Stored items
- Opening Delimiter -

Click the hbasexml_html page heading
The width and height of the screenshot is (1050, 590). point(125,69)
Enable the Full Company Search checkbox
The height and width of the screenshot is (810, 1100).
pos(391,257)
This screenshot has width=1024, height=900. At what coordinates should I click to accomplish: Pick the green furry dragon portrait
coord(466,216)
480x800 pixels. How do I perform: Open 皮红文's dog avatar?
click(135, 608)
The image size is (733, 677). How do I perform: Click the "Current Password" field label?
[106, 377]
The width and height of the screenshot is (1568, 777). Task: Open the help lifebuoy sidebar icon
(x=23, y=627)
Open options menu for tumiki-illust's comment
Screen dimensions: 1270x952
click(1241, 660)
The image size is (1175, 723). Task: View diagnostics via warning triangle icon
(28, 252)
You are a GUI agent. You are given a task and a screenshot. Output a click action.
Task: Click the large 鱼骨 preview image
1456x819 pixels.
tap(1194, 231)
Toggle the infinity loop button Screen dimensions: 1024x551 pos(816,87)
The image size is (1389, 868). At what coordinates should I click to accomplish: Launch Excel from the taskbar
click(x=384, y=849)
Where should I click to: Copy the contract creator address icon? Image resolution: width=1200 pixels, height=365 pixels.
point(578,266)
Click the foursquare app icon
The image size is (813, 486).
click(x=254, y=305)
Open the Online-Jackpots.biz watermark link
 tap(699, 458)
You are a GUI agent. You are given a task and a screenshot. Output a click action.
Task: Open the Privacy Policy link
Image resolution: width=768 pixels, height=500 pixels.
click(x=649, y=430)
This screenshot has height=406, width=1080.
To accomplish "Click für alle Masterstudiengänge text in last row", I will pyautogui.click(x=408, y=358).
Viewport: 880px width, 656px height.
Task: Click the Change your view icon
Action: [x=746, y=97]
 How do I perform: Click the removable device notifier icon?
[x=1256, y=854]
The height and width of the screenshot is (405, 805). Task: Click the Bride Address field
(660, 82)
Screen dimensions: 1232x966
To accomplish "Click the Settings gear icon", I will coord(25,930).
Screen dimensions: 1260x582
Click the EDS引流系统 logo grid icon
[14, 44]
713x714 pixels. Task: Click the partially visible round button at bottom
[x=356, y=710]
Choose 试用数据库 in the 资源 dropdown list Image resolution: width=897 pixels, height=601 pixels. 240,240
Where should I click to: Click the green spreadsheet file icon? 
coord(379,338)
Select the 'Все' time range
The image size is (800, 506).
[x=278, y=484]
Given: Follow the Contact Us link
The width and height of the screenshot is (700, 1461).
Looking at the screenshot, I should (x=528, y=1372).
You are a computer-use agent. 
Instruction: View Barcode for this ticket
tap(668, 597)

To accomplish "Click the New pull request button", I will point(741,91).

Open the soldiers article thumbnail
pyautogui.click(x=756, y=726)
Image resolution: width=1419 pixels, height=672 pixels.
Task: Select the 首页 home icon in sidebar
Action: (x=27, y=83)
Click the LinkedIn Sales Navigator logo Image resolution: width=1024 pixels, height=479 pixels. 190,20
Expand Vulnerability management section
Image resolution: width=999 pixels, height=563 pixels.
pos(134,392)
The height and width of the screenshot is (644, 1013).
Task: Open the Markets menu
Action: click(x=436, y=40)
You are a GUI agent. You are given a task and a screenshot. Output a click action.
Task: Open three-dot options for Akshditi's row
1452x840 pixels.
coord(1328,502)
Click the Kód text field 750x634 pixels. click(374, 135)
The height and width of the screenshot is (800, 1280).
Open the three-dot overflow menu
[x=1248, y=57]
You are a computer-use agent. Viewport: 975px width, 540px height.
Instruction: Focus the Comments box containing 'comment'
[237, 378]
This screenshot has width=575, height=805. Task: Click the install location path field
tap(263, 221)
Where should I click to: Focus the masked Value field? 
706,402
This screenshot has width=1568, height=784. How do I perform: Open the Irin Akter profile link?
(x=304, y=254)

- Closing Delimiter -

EXERCISE INSTRUCTIONS ▸ Whenever the word "computer" occurs in a line above, copy that line.

RESPONSE ▸
You are a computer-use agent. 
You are a computer-use agent. Viewport: 975px width, 540px height.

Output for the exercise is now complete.